** Materials provided follows **

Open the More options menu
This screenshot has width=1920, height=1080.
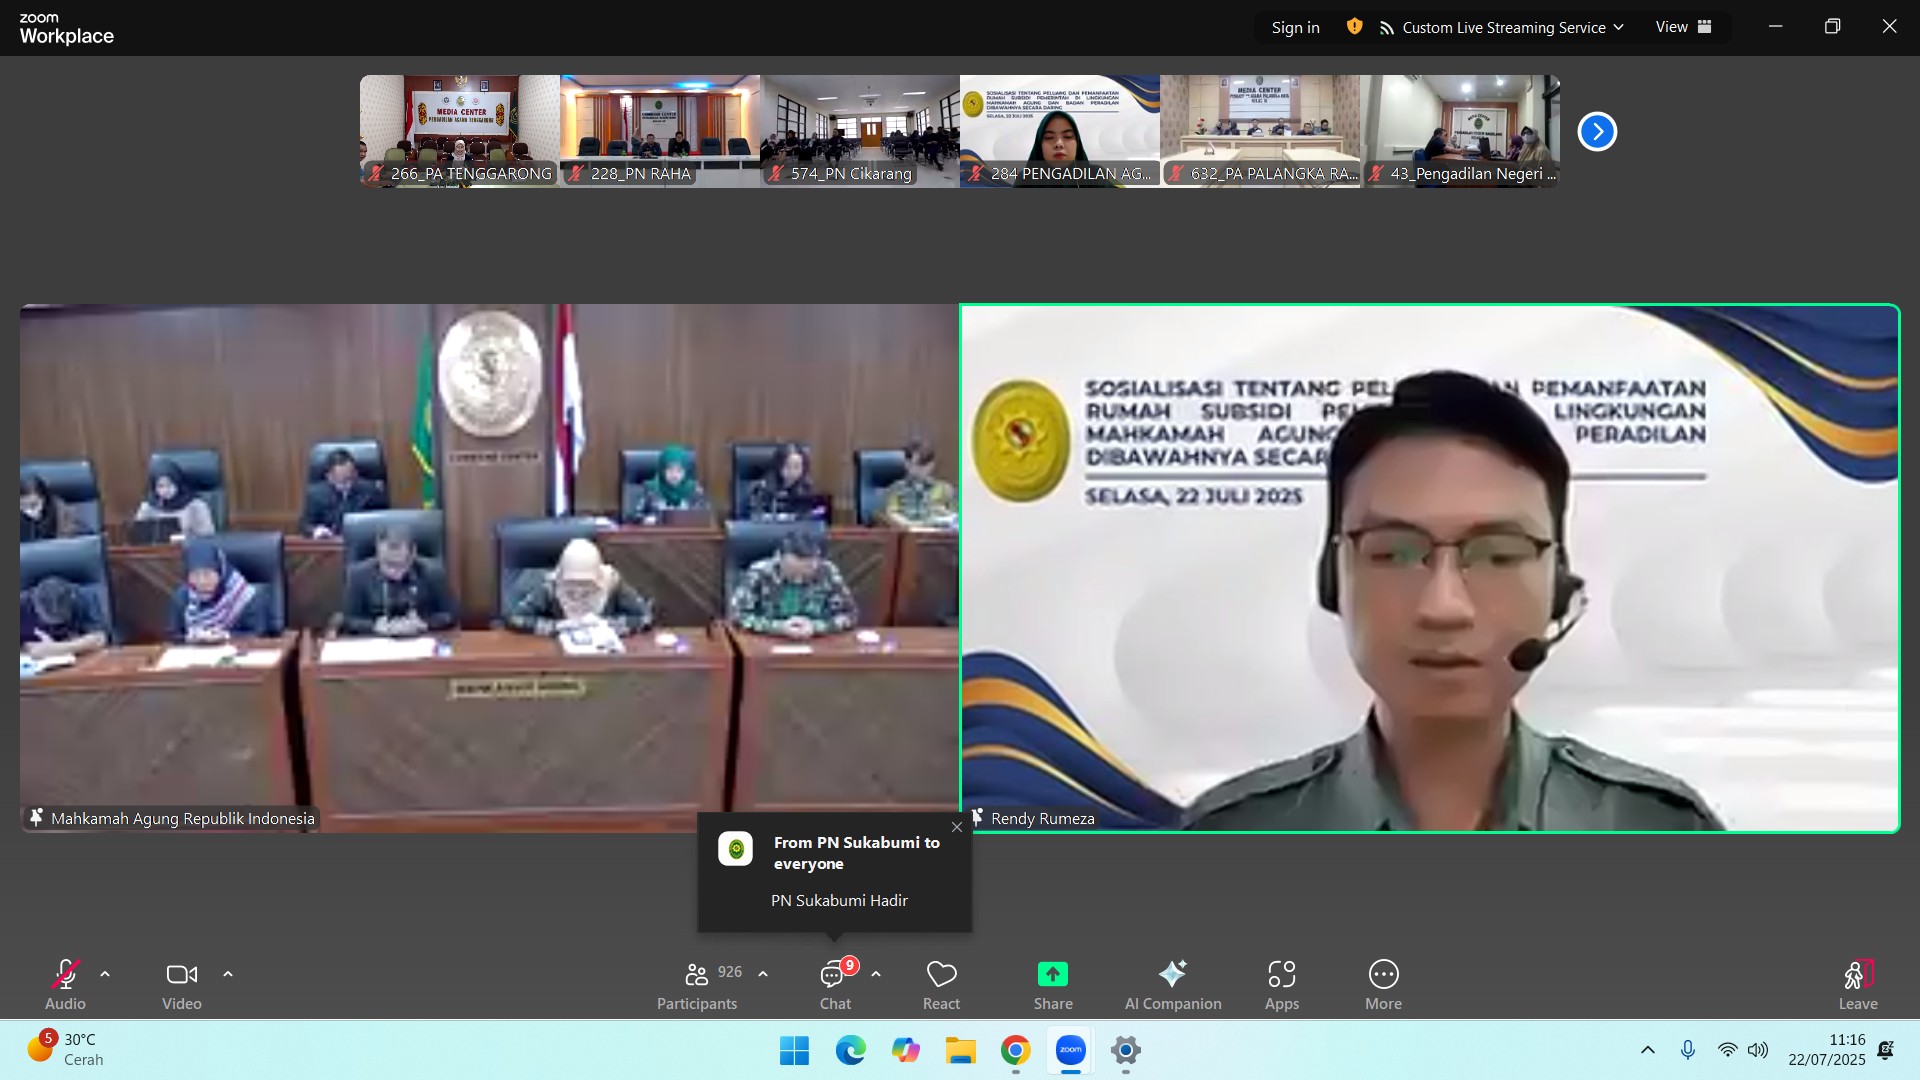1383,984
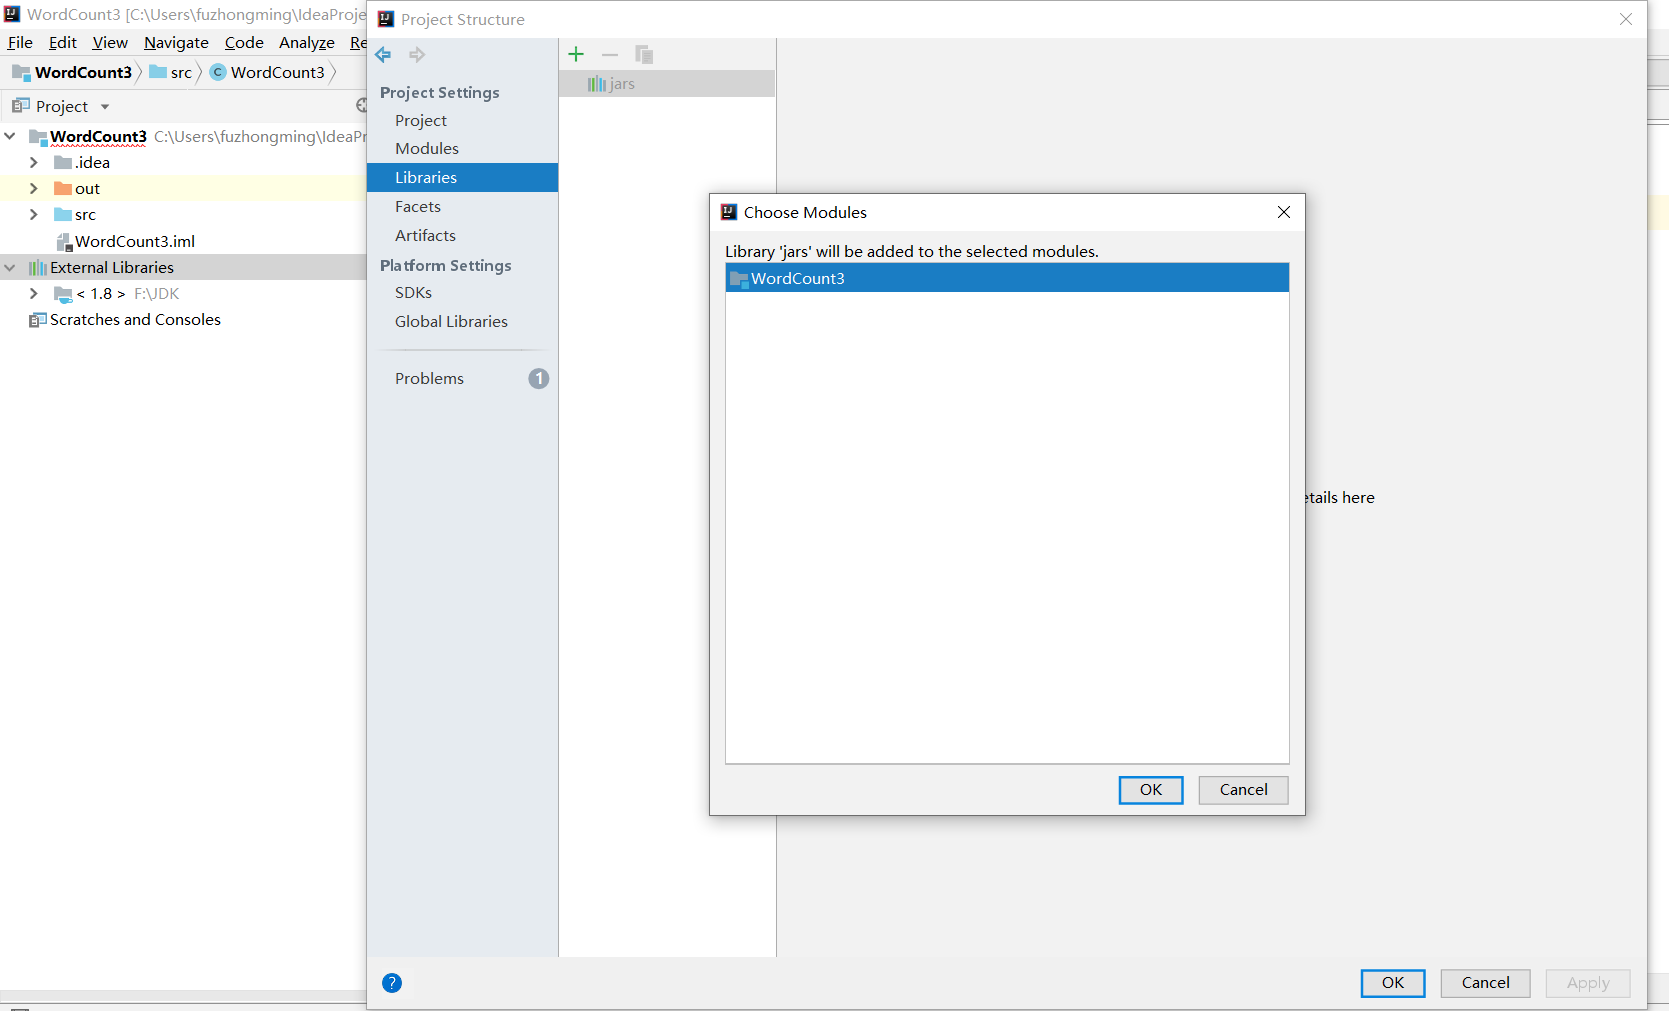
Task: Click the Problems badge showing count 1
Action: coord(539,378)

** End of Materials provided **

■ The task ■
Above are the records; print them all exactly and keep the pictures out.

■ Task response ■
Open the More options menu
This screenshot has width=1920, height=1080.
1383,984
Task: Click the Problems badge showing count 1
Action: coord(539,378)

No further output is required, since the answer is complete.